On Wednesday, in two hours of a lunar press conference, he nevertheless did not devote 30 seconds to immigration and barely a little more to purchasing power, which polls indicate are at the top of the concerns the French. It was easier to raise the old, yellowed standard of the threat of extremes.

The tactic dates back to François Mitterrand. It consists of brandishing the scarecrow of fascism. It took 40 years to unmask this “cordon santé” scam that the greatest French political scientist of his time, Raymond Aron, had identified in 1983. The only fascism of the 1980s, he wrote, “is red and not brown “.

Seven years ago, by absorbing the center right and the center left and declaring himself the only party of reason, Macron put an end to the democratic game of alternation, throwing extremes into the hellfire right any claim to succeed him. A speech repeated word for word on Wednesday, in which he equated any opposition to a banal “expression of anger”.

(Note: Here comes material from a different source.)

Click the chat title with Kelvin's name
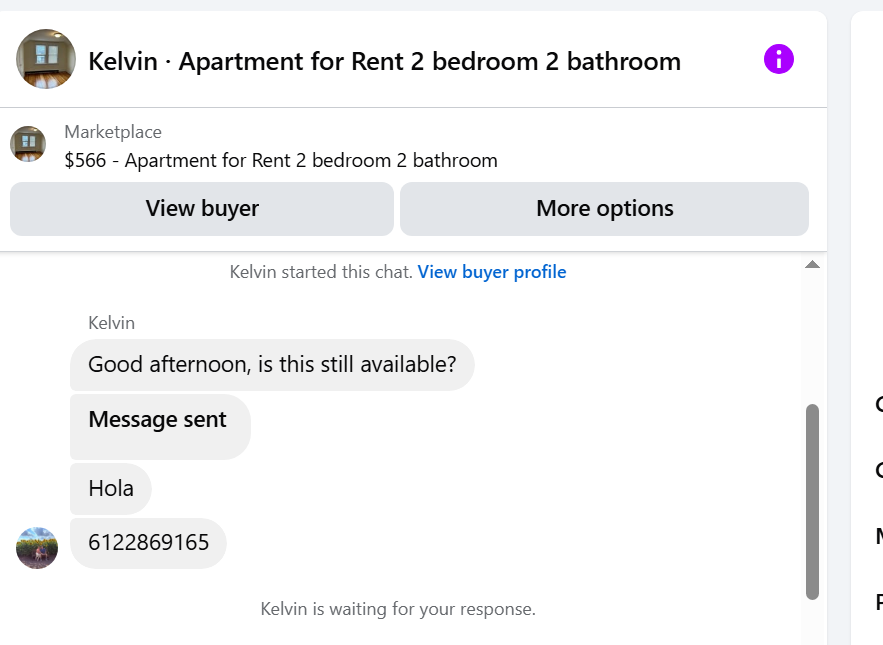883x645 pixels. [384, 62]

By calling elections three weeks’ notice and 15 days before the Olympic Games – after having affirmed that the Europeans had nothing to do with domestic politics – the president gives the impression of playing with matches. For former political advisor Alain Minc, he even invented a new Russian roulette… with five bullets in the barrel! According to the latest polls, barely 15% of French people believe in his victory on July 7. He could even come third.

His whim has already caused the left to rally around its most radical wing (La France insoumise) which revels in a form of revolutionary romanticism flirting with anti-Semitism and calls for violence. On the right, he accelerated the breakup of the Republicans, whose days were numbered, for the benefit of an RN certainly carrying demands shared by the majority of French people, but without experience or seasoned executives and whose economic program is, to say the least, lame.

Behind the appearance of the fight between the extremes, are we not discovering the new face of what the left and the right have quite simply become, after a period of erasure? To put it simply, the new left today is rather multicultural, wokist and decolonial. The new right, rather nationalist, sovereignist and conservative.

In the fury and chaos, we are witnessing not only the return of the opposition between right and left, but perhaps also of the alternation without which no democracy could survive.